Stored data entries
(begin)
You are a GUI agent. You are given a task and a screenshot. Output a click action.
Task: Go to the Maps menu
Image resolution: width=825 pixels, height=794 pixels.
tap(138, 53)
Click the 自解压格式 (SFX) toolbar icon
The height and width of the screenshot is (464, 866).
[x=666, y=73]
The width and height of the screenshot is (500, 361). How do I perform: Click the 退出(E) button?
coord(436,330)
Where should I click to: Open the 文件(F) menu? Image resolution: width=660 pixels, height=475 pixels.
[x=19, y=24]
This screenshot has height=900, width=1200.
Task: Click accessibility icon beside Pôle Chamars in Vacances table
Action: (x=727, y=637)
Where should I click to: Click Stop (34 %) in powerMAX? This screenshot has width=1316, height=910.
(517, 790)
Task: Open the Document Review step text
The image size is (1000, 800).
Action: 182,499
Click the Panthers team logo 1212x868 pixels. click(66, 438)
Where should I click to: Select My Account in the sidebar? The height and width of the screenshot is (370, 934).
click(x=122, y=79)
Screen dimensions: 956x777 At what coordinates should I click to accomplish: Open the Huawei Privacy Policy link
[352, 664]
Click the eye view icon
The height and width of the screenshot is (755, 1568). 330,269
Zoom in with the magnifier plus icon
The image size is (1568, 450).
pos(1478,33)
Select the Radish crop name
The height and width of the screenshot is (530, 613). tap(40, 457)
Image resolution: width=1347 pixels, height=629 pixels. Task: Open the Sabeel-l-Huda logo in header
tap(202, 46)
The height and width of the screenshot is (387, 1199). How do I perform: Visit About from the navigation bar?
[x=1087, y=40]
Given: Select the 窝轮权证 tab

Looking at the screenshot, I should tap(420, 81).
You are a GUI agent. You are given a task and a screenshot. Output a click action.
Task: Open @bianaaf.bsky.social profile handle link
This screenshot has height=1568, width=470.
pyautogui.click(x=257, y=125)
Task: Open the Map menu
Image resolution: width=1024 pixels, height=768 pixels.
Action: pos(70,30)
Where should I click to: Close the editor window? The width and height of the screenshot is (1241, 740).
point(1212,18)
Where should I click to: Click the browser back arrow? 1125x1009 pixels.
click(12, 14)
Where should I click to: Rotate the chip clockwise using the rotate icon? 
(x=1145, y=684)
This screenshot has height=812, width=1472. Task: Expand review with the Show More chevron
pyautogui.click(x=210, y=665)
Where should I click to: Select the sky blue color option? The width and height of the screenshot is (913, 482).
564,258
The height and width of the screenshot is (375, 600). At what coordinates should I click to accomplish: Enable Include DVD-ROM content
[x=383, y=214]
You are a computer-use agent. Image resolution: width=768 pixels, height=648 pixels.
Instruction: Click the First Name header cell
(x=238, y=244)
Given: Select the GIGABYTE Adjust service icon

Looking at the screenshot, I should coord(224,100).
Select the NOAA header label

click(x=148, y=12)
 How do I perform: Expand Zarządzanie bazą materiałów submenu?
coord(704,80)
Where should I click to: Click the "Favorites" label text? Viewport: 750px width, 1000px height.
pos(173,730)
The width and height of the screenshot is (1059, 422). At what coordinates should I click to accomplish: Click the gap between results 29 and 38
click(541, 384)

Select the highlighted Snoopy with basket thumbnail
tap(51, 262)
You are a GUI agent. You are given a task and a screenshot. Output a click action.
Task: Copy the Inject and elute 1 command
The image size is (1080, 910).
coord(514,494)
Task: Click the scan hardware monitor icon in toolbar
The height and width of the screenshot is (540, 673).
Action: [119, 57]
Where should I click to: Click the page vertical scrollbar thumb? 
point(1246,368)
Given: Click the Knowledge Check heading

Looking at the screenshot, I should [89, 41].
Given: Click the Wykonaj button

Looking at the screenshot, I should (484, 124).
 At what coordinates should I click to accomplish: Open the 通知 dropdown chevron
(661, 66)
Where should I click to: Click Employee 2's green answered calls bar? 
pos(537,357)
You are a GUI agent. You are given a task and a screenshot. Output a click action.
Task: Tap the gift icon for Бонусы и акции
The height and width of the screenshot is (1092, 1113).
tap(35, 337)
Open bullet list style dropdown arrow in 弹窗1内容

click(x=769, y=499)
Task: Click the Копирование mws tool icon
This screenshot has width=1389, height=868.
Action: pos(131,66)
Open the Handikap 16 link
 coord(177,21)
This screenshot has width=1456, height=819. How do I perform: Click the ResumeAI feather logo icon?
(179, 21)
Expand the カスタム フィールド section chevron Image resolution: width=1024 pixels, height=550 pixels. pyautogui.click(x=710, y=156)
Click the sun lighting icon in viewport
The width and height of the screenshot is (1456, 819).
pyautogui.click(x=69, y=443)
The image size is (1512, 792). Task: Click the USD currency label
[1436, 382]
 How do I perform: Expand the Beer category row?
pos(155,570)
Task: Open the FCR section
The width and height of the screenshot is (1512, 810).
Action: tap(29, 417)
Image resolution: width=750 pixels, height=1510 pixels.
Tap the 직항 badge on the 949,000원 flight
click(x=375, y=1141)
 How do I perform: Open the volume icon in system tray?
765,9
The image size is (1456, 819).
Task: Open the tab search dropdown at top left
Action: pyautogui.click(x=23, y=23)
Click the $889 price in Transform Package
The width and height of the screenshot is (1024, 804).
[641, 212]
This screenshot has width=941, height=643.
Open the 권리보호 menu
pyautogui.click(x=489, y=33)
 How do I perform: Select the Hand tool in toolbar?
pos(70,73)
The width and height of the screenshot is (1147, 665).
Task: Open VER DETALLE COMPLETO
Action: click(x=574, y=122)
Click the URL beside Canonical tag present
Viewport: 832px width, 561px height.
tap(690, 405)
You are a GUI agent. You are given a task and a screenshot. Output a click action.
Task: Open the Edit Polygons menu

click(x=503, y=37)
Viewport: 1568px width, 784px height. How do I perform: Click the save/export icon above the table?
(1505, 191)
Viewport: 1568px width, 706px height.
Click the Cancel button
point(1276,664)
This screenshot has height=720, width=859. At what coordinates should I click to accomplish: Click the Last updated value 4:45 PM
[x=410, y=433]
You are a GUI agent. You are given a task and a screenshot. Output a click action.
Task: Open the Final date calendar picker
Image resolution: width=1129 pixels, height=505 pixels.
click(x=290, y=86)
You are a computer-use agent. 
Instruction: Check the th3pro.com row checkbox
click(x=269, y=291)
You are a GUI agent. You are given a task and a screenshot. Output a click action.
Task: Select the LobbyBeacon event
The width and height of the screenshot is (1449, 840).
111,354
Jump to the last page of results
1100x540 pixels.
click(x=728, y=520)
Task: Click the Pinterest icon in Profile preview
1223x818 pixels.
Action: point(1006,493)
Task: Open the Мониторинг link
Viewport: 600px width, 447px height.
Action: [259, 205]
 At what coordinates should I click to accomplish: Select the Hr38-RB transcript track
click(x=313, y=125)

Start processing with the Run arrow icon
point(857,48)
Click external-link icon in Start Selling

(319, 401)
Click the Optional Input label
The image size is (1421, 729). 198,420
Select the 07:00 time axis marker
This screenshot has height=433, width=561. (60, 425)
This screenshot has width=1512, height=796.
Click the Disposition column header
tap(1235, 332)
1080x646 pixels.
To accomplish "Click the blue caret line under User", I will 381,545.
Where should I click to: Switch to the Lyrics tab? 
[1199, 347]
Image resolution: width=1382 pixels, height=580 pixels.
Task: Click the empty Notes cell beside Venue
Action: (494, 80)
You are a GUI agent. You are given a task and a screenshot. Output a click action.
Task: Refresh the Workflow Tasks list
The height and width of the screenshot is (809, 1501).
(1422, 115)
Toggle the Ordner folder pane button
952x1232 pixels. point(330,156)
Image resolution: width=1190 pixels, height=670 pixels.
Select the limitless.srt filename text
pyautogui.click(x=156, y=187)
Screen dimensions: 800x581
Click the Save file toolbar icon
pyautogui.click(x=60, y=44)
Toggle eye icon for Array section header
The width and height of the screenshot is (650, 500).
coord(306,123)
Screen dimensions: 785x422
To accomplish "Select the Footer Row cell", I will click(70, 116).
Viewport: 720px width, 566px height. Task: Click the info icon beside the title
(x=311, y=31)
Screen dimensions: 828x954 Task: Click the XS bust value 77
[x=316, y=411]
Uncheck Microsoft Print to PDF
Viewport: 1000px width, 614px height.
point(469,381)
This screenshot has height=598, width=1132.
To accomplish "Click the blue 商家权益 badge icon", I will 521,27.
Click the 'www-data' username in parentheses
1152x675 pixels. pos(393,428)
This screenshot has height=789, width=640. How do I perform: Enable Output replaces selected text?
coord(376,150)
(end)
▶ Required task
Output, unchanged, the lines of the data starting at the line that contains "Where should I click to: Select the" and ending at the line that contains "[x=383, y=214]".

▶ Solution to this problem
Where should I click to: Select the sky blue color option? The width and height of the screenshot is (913, 482).
564,258
The height and width of the screenshot is (375, 600). At what coordinates should I click to accomplish: Enable Include DVD-ROM content
[x=383, y=214]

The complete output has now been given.